** Activity **
The required output consists solely of the lines from the top of the listing through the line containing "[Поиск] (191, 2560)", transcribed exactly.
─── Data extracts
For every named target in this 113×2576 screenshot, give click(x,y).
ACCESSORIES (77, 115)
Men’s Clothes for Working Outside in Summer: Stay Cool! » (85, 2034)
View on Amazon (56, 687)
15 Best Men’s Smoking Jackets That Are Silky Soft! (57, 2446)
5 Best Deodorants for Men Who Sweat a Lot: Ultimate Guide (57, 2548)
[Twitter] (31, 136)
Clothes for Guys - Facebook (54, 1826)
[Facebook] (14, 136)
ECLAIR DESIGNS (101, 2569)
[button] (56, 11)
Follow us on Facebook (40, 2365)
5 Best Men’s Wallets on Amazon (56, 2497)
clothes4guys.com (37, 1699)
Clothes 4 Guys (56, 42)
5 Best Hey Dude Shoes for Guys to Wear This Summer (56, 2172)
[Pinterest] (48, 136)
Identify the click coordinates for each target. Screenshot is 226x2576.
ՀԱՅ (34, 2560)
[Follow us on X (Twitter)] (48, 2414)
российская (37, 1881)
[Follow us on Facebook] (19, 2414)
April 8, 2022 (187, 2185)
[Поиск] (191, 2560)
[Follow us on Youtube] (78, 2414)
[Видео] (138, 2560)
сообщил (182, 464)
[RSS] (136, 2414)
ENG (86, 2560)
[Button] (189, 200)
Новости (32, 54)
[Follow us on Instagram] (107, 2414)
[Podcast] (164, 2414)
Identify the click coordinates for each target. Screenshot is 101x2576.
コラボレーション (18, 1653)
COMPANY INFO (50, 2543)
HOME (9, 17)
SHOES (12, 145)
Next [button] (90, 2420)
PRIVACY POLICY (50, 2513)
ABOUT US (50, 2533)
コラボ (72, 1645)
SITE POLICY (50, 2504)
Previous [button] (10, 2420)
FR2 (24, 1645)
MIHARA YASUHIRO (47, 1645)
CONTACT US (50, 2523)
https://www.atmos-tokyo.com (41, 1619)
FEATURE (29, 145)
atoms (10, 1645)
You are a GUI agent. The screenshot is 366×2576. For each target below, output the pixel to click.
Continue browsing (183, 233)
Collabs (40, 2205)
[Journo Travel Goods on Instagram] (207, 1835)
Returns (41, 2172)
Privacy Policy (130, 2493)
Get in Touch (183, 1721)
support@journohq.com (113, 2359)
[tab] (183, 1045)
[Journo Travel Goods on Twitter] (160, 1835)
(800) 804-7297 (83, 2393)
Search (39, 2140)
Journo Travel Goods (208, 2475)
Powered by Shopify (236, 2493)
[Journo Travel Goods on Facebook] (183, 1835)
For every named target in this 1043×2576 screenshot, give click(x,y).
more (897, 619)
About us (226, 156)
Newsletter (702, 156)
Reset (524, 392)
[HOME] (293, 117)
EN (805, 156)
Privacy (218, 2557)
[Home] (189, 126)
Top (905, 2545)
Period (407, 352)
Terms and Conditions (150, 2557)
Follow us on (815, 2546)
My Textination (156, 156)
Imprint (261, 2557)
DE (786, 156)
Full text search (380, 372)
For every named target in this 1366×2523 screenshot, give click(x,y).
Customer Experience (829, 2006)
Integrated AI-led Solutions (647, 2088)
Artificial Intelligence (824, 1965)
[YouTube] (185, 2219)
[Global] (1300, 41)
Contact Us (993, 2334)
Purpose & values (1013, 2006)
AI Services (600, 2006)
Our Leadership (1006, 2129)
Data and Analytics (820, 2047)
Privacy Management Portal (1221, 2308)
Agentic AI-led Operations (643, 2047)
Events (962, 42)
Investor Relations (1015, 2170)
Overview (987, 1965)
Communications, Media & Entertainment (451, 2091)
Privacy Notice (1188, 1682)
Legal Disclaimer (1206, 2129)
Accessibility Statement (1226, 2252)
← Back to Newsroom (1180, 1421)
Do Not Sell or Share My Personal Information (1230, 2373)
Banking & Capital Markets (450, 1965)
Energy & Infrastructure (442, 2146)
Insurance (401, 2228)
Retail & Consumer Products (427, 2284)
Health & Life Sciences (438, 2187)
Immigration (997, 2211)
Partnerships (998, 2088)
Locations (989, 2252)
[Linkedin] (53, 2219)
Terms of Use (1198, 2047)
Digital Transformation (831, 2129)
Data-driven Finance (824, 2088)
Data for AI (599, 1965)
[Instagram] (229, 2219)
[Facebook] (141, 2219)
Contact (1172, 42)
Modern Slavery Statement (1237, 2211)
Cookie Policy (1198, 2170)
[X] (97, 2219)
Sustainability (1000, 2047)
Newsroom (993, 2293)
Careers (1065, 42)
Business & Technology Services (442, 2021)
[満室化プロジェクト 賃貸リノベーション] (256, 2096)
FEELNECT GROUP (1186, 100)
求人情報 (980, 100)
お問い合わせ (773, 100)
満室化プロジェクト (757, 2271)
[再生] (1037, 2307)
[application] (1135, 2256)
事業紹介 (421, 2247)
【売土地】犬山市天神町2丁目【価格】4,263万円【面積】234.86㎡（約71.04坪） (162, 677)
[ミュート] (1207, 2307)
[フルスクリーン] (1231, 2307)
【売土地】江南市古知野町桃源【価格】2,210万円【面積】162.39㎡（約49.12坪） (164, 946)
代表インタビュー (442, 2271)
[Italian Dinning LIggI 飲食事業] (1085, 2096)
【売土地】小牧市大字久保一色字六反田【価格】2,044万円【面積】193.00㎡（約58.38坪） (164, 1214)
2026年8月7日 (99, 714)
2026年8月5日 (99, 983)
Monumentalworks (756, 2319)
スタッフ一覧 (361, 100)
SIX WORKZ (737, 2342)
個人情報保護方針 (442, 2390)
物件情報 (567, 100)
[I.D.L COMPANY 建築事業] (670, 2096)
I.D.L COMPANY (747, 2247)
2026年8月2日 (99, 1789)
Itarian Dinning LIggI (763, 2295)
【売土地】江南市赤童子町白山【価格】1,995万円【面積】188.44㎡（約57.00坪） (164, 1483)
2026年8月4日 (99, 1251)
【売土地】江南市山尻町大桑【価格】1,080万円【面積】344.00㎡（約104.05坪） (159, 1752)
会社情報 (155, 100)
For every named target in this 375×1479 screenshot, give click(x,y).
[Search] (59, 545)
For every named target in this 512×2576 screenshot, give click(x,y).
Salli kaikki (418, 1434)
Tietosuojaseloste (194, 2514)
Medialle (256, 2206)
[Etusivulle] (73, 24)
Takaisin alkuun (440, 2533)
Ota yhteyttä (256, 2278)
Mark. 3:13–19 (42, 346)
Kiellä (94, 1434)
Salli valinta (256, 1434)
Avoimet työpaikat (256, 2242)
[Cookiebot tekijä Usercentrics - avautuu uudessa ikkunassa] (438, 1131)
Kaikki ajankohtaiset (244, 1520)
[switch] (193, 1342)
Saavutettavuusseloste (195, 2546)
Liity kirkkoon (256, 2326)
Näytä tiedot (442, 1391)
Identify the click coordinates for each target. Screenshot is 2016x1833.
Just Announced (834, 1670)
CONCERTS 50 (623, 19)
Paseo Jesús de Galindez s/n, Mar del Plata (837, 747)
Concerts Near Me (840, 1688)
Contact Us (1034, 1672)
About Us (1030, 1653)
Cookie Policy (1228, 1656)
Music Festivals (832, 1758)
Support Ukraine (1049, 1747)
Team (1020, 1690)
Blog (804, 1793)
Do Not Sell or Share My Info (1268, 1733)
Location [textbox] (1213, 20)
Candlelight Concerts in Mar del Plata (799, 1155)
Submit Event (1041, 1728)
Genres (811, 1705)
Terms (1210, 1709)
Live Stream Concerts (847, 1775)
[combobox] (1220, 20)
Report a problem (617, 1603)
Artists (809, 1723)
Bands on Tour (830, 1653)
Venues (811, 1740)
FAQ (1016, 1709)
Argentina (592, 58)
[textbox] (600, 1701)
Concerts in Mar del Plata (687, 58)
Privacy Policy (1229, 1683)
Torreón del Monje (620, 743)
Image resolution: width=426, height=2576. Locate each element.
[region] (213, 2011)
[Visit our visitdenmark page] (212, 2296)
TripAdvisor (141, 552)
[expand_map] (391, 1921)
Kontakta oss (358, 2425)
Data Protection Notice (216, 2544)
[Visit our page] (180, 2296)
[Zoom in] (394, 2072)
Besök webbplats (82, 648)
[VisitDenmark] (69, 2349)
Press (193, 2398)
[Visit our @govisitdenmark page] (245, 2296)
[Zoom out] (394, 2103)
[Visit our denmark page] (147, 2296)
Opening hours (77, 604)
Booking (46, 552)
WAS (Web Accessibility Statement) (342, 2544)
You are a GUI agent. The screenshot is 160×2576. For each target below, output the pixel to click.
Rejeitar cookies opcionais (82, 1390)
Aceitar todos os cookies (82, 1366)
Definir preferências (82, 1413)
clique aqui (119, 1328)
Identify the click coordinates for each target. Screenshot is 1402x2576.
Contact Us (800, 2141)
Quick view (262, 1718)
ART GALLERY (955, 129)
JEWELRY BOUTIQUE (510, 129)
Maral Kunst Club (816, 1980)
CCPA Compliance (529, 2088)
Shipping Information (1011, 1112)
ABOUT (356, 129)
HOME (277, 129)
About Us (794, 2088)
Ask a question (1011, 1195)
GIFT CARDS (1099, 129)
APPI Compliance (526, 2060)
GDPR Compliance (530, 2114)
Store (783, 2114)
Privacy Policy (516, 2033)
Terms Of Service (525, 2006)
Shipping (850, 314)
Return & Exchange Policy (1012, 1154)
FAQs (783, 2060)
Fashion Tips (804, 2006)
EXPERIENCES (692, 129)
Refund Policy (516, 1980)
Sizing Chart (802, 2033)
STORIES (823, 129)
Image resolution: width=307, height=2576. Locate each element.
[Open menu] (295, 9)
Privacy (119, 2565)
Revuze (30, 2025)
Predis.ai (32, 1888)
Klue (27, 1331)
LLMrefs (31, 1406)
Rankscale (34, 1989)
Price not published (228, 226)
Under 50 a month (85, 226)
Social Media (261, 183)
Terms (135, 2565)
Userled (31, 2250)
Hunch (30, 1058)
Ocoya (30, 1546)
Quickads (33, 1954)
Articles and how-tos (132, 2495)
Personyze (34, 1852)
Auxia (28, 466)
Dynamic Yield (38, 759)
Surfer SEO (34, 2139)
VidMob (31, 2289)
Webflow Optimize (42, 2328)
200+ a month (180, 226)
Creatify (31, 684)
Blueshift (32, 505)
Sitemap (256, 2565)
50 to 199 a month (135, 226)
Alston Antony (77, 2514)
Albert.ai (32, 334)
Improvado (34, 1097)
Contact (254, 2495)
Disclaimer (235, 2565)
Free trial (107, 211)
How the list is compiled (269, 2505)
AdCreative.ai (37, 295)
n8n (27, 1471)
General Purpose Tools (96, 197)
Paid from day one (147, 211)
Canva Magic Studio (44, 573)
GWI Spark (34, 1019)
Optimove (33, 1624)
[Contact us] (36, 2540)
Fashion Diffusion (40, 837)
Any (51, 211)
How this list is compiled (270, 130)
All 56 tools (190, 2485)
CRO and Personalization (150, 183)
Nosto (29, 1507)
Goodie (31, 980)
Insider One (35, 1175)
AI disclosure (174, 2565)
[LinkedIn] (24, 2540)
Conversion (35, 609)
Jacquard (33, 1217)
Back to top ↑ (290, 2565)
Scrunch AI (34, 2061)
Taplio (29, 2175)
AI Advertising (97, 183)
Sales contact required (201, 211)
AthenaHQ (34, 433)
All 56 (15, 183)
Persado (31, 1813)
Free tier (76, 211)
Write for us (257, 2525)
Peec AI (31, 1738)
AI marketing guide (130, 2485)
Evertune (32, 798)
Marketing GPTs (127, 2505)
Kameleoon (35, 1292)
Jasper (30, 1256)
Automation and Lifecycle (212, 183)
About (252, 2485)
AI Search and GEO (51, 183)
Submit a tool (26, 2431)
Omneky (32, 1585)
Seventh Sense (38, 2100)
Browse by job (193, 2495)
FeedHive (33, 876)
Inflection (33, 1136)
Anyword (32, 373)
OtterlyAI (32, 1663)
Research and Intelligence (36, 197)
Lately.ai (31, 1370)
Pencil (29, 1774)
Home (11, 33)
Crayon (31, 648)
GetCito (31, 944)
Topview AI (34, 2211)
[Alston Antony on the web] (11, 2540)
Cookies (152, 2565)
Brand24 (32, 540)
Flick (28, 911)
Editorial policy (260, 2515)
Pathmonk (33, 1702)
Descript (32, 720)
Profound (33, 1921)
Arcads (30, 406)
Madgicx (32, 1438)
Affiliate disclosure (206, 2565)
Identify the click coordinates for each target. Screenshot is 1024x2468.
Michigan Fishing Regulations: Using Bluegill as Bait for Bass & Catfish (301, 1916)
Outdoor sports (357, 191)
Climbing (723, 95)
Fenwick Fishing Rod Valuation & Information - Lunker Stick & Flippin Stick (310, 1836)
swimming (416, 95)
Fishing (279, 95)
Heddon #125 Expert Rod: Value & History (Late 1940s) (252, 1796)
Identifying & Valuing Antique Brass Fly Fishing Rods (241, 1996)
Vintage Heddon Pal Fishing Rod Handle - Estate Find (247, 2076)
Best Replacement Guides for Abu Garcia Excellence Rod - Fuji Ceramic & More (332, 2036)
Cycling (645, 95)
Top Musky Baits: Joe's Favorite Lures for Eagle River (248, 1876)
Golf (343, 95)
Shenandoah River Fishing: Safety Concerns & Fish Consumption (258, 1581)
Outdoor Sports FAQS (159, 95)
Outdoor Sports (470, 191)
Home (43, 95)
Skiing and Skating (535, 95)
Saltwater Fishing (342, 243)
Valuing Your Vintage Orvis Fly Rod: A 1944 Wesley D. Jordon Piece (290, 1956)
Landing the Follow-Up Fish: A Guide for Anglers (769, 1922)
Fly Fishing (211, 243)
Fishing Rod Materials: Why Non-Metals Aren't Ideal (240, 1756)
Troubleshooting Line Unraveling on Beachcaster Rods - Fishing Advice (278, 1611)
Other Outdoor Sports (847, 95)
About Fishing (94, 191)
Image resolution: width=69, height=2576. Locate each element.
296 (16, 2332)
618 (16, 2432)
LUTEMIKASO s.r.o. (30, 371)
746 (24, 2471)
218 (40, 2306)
──────
** Result for this exercise **
For every named target in this 113×2576 screenshot, give click(x,y).
ACCESSORIES (77, 115)
Men’s Clothes for Working Outside in Summer: Stay Cool! » (85, 2034)
View on Amazon (56, 687)
15 Best Men’s Smoking Jackets That Are Silky Soft! (57, 2446)
5 Best Deodorants for Men Who Sweat a Lot: Ultimate Guide (57, 2548)
[Twitter] (31, 136)
Clothes for Guys - Facebook (54, 1826)
[Facebook] (14, 136)
ECLAIR DESIGNS (101, 2569)
[button] (56, 11)
Follow us on Facebook (40, 2365)
5 Best Men’s Wallets on Amazon (56, 2497)
clothes4guys.com (37, 1699)
Clothes 4 Guys (56, 42)
5 Best Hey Dude Shoes for Guys to Wear This Summer (56, 2172)
[Pinterest] (48, 136)
Identify the click coordinates for each target. Screenshot is 226x2576.
ՀԱՅ (34, 2560)
[Follow us on X (Twitter)] (48, 2414)
российская (37, 1881)
[Follow us on Facebook] (19, 2414)
April 8, 2022 (187, 2185)
[Поиск] (191, 2560)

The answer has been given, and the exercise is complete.